:: Activity ::
Scan the data for "dimensions" and copy the lines it appears in.

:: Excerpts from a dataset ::
————————

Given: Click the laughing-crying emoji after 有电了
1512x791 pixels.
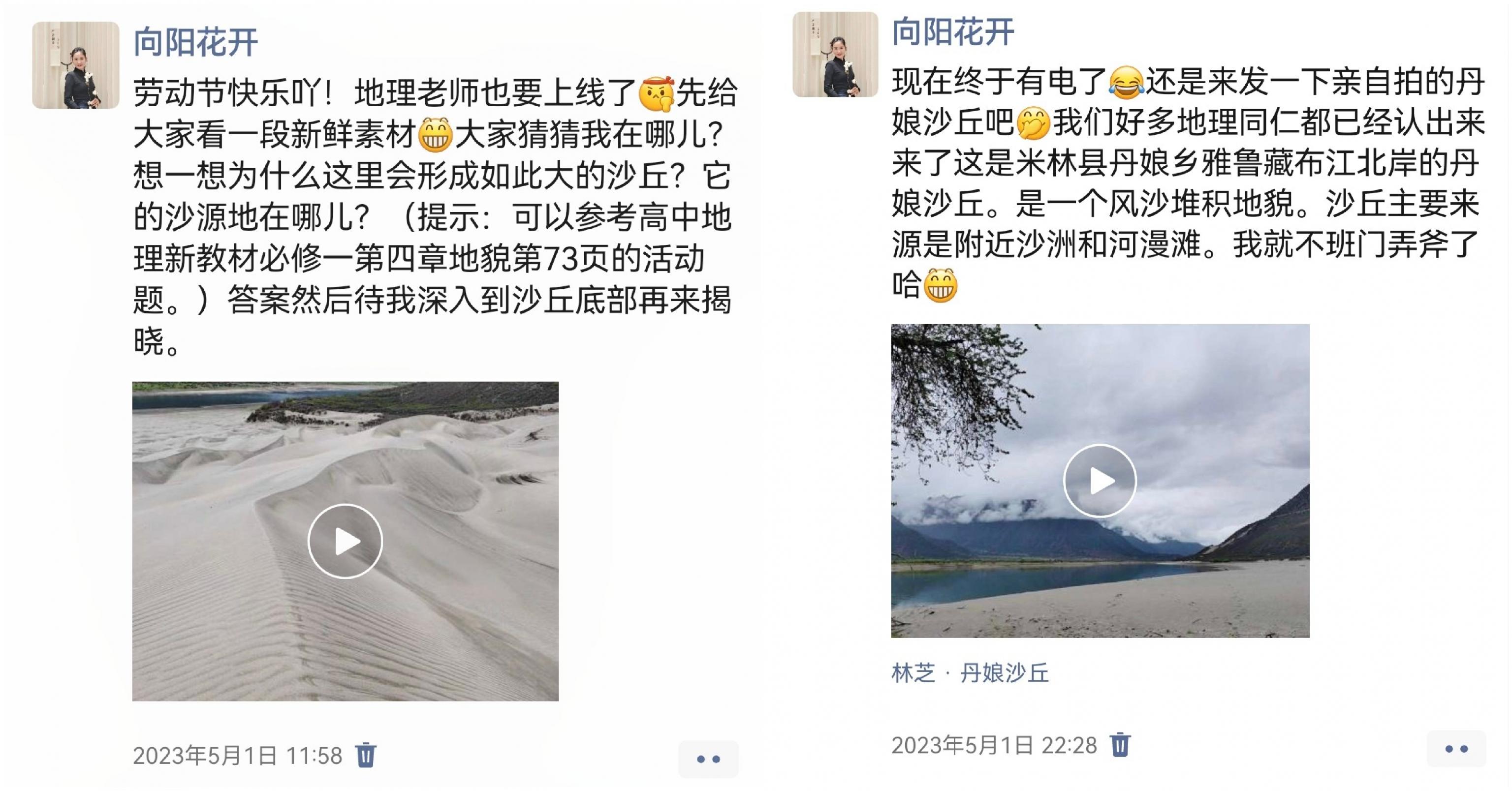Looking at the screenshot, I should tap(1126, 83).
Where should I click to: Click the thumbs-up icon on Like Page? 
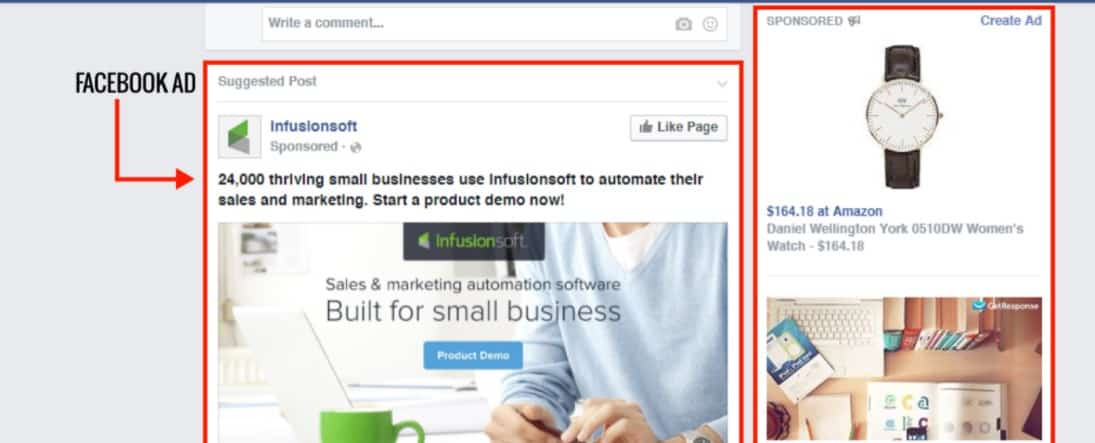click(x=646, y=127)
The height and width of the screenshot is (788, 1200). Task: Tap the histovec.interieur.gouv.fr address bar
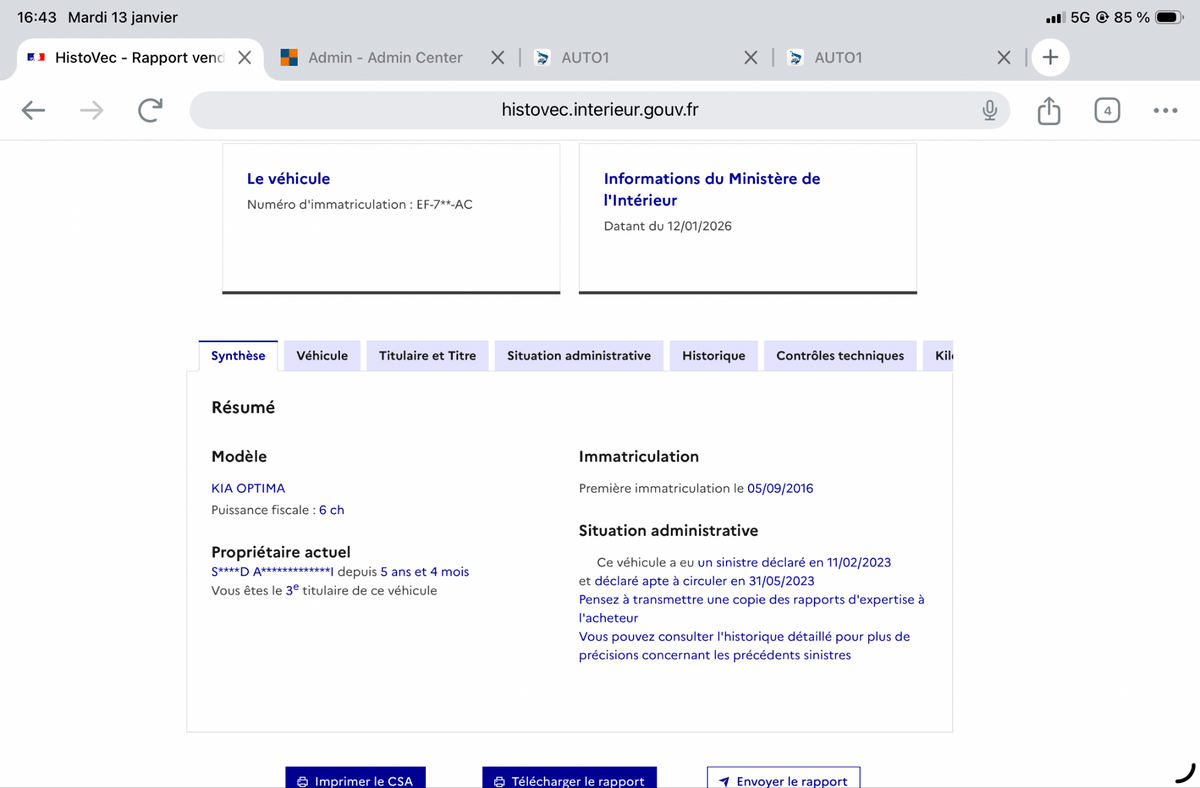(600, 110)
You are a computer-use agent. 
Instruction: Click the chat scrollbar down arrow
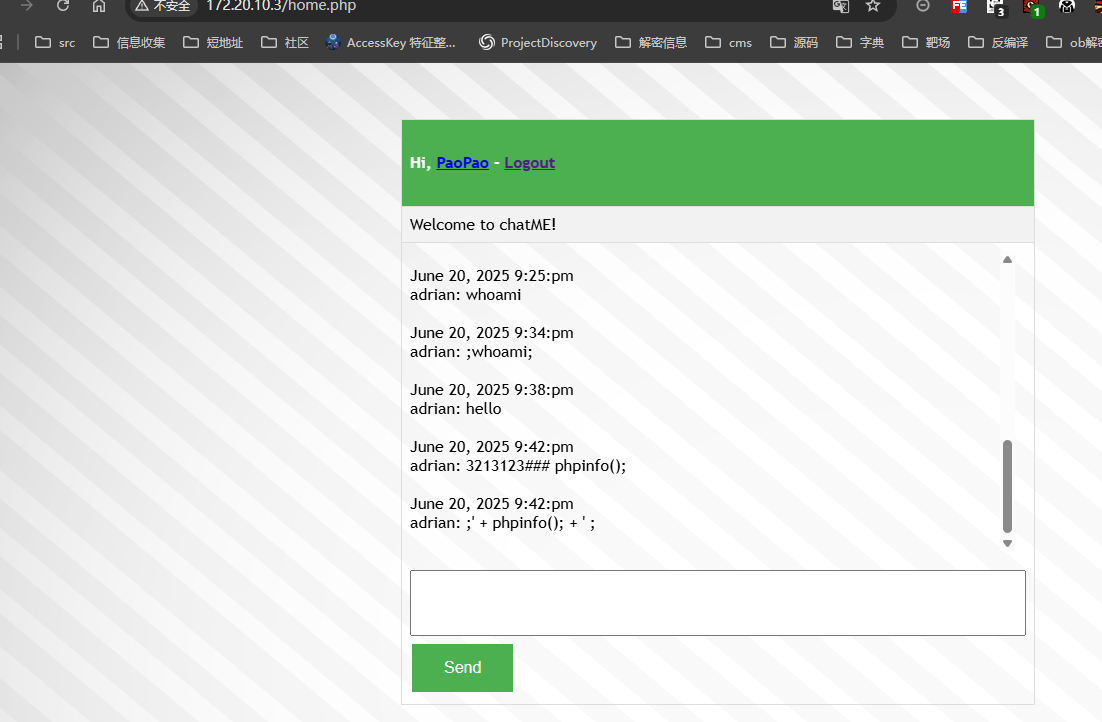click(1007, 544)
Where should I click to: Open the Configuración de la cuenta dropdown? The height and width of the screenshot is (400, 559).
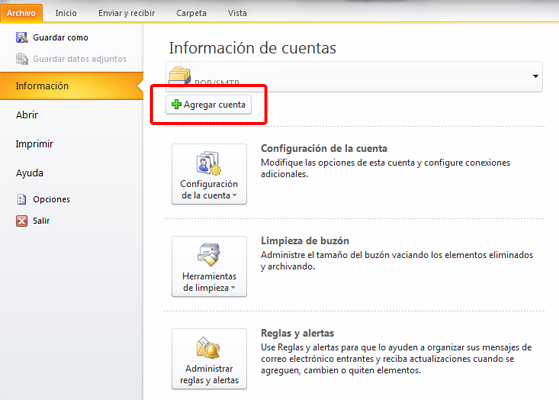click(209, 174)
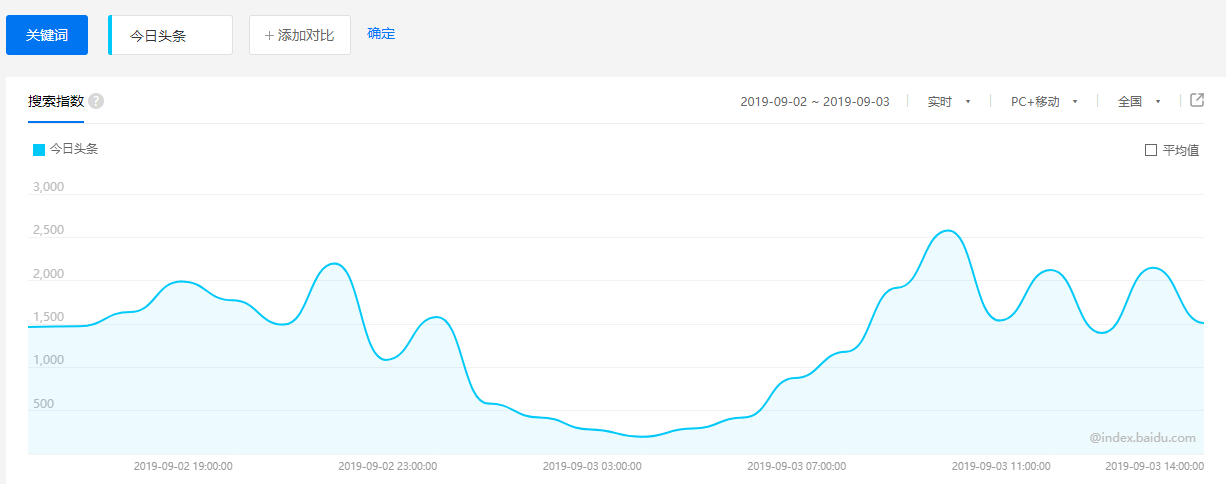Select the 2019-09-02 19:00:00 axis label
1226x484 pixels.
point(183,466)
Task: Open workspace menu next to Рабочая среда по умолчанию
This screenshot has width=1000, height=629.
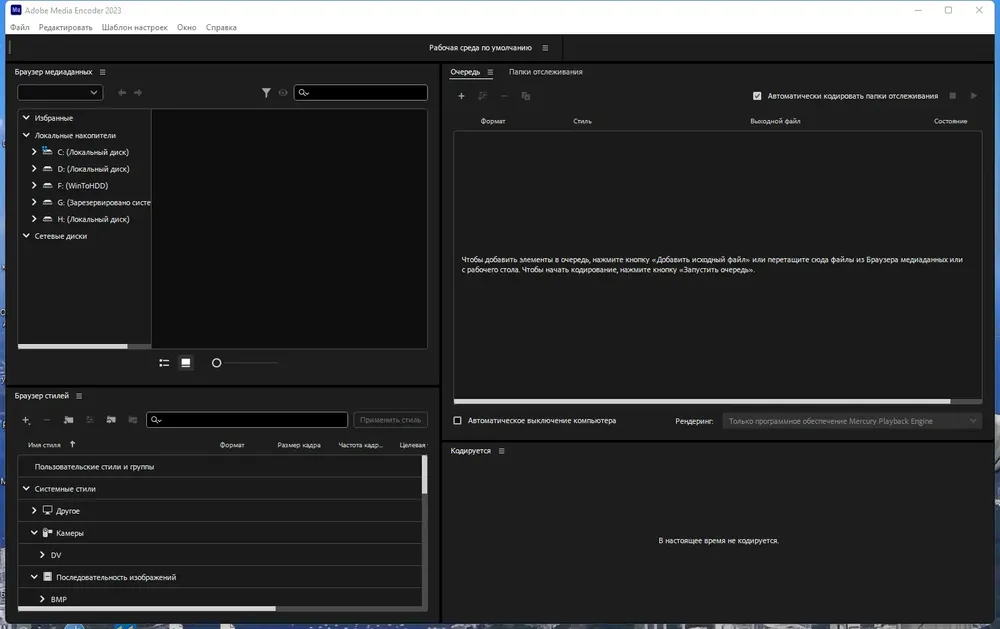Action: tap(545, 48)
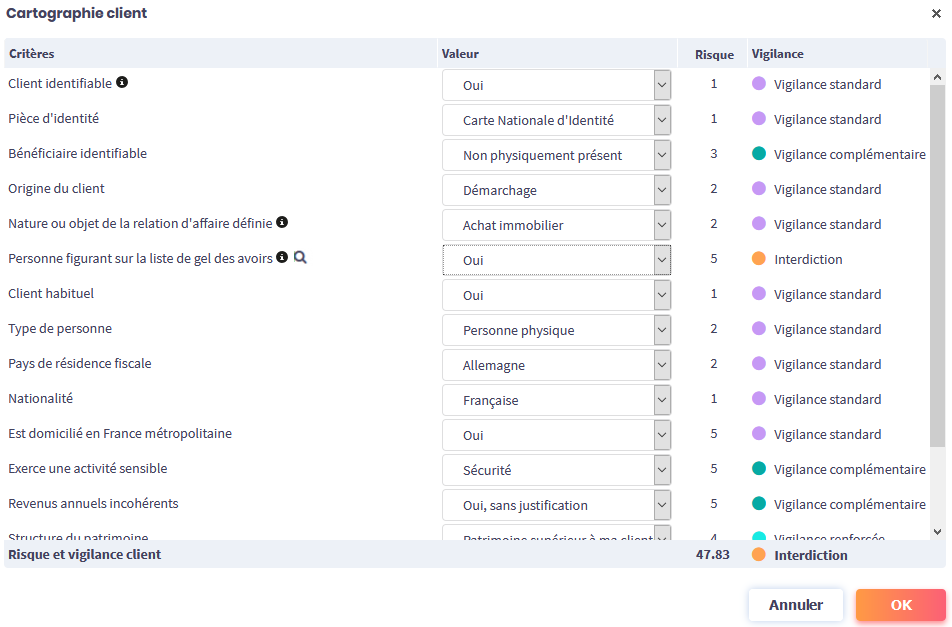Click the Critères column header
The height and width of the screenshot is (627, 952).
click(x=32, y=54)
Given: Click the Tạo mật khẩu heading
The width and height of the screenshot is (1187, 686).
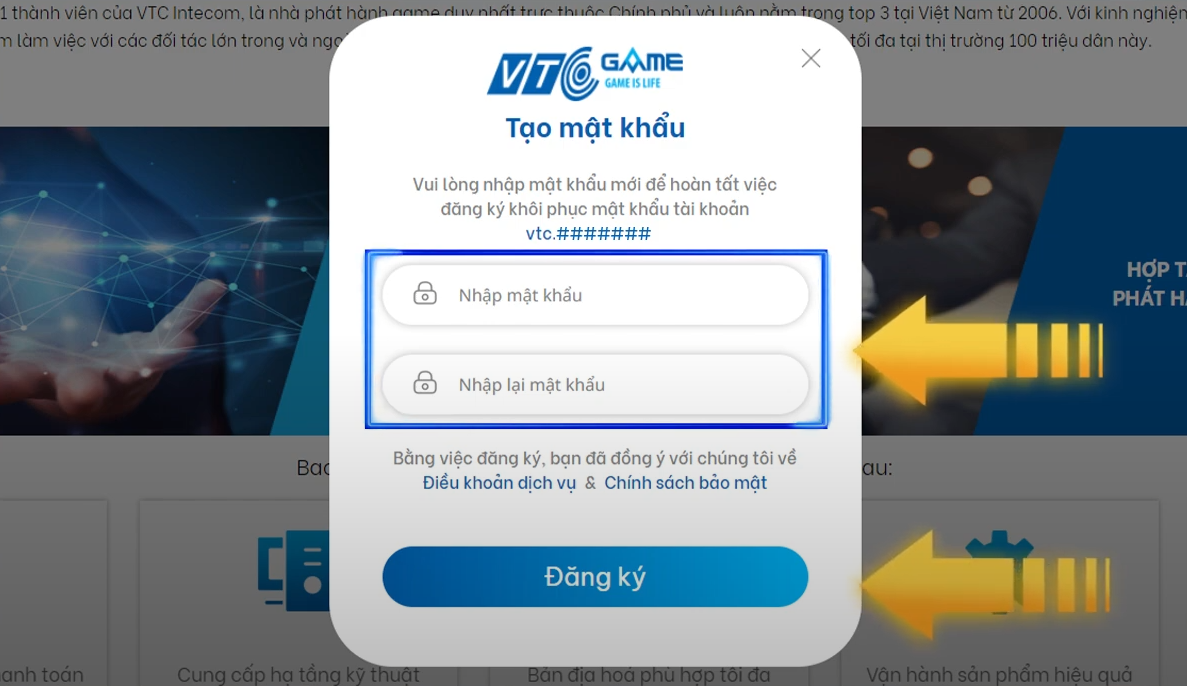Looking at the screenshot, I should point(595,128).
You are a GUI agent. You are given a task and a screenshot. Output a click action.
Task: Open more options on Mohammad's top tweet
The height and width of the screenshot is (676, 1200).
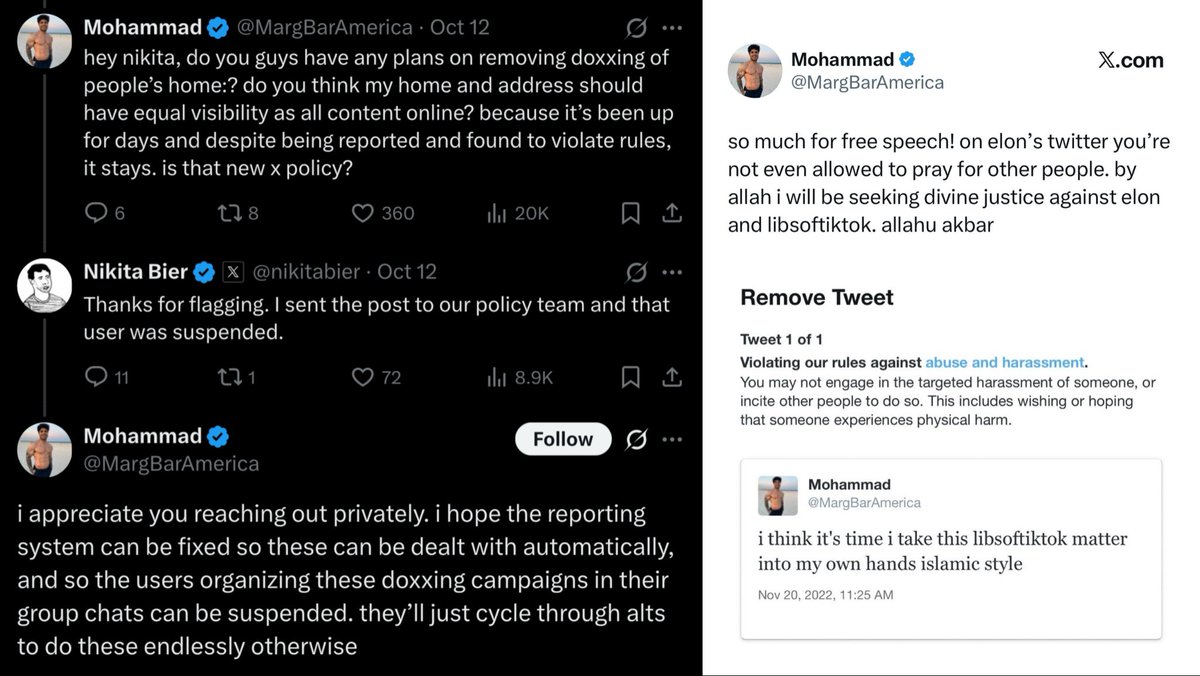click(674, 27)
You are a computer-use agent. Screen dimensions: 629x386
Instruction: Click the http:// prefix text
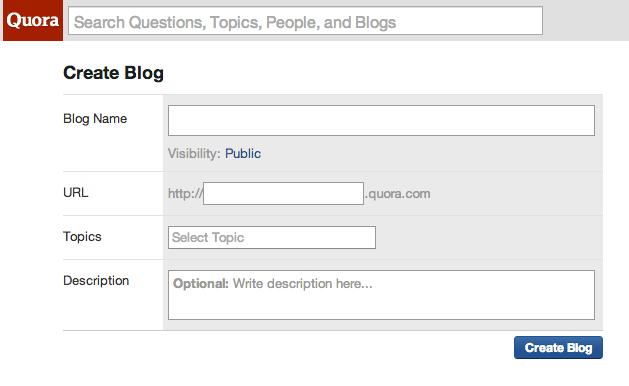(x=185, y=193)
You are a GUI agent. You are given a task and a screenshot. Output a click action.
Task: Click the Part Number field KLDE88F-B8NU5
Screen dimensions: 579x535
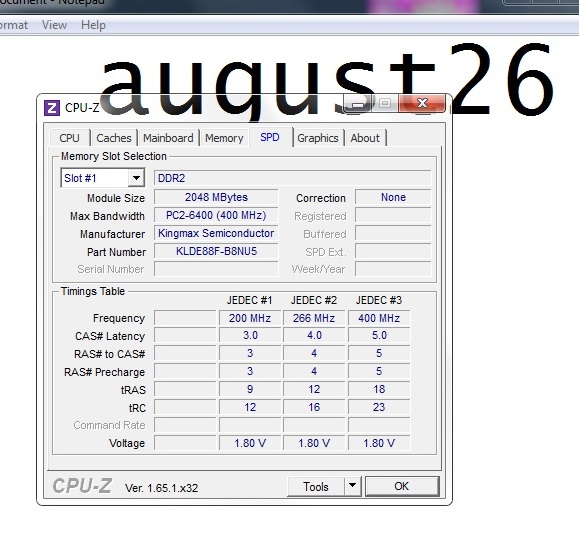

————————

:: Written answer ::
You are a computer-use agent. Screen dimensions: 629x386
Screen dimensions: 579x535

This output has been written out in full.